Harris B E, Song R, Soong S J, Diasio R B
Department of Pharmacology, University of Alabama, Birmingham 35294.
Cancer Res. 1990 Jan 1;50(1):197-201.
The activity of dihydropyrimidine dehydrogenase (DPD) in peripheral blood mononuclear cells and plasma concentration of 5-fluorouracil (FUra) were simultaneously determined in cancer patients receiving FUra by protracted continuous infusion (300 mg/m2/day). Blood samples were drawn every 3 h over 24-h period and the resulting DPD and FUra values analyzed for circadian periodicity. In the seven patients studied, a circadian rhythm of DPD activity was observed (P less than 0.00001, Cosinor analysis) with the peak of activity at 1 a.m. (0.197 +/- 0.007 nmol/min/mg) and the trough at a 1 p.m. (0.113 +/- 0.007 nmol/min/mg). In addition, a circadian rhythm was observed for the plasma concentrations of FUra obtained over a 24-h period (P less than 0.00001, Cosinor analysis) with peak values (27.4 +/- 1.3 ng/ml) occurring at 11 a.m. and trough values (5.6 +/- 1.3 ng/ml) occurring at 11 p.m. The ratio of the maximum concentration of FUra to the minimum concentration observed was almost 5-fold. This study demonstrates a circadian variation of DPD activity in human peripheral blood mononuclear cells and a circadian variation of FUra plasma levels in patients receiving FUra by protracted continuous infusion. An inverse relationship between the circadian patterns of DPD activity and FUra plasma levels was also noted, suggesting that an association may exist between DPD activity and FUra plasma concentration. Further evidence of an association between DPD activity in peripheral blood mononuclear cells and plasma FUra concentration was demonstrated by a linear relationship between the two parameters in all patients (r = -0.627) and within individual patients (-0.978 less than r less than -0.742). With the recent advent of programmable pumps, information on the circadian pattern of FUra and/or DPD may be useful in planning continuous infusion schedules in order that optimal plasma drug concentration may be maintained over a 24-h cycle, thereby enhancing the therapeutic efficacy of FUra administered by continuous infusion.

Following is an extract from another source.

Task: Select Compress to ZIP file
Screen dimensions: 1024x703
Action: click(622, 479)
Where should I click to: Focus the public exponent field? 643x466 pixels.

通过持续静脉输注(300mg/m²/天)接受5-氟尿嘧啶(FUra)治疗的癌症患者,同时测定其外周血单核细胞中二氢嘧啶脱氢酶(DPD)的活性以及血浆中FUra的浓度。在24小时内每3小时采集一次血样,并对所得的DPD和FUra值进行昼夜节律分析。在研究的7名患者中,观察到DPD活性存在昼夜节律(P<0.00001,余弦分析),活性峰值出现在凌晨1点(0.197±0.007nmol/min/mg),谷值出现在下午1点(0.113±0.007nmol/min/mg)。此外,在24小时内获得的血浆FUra浓度也观察到昼夜节律(P<0.00001,余弦分析),峰值(27.4±1.3ng/ml)出现在上午11点,谷值(5.6±1.3ng/ml)出现在晚上11点。观察到的FUra最大浓度与最小浓度之比接近5倍。本研究表明,在接受持续静脉输注FUra的患者中,人外周血单核细胞中DPD活性存在昼夜变化,血浆中FUra水平也存在昼夜变化。还注意到DPD活性的昼夜模式与FUra血浆水平之间呈负相关,这表明DPD活性与FUra血浆浓度之间可能存在关联。所有患者中这两个参数之间的线性关系(r = -0.627)以及个体患者中(-0.978<r<-0.742)进一步证明了外周血单核细胞中DPD活性与血浆FUra浓度之间存在关联。随着可编程泵的出现,关于FUra和/或DPD昼夜模式的信息可能有助于规划持续输注方案,以便在24小时周期内维持最佳血浆药物浓度,从而提高持续输注FUra的治疗效果。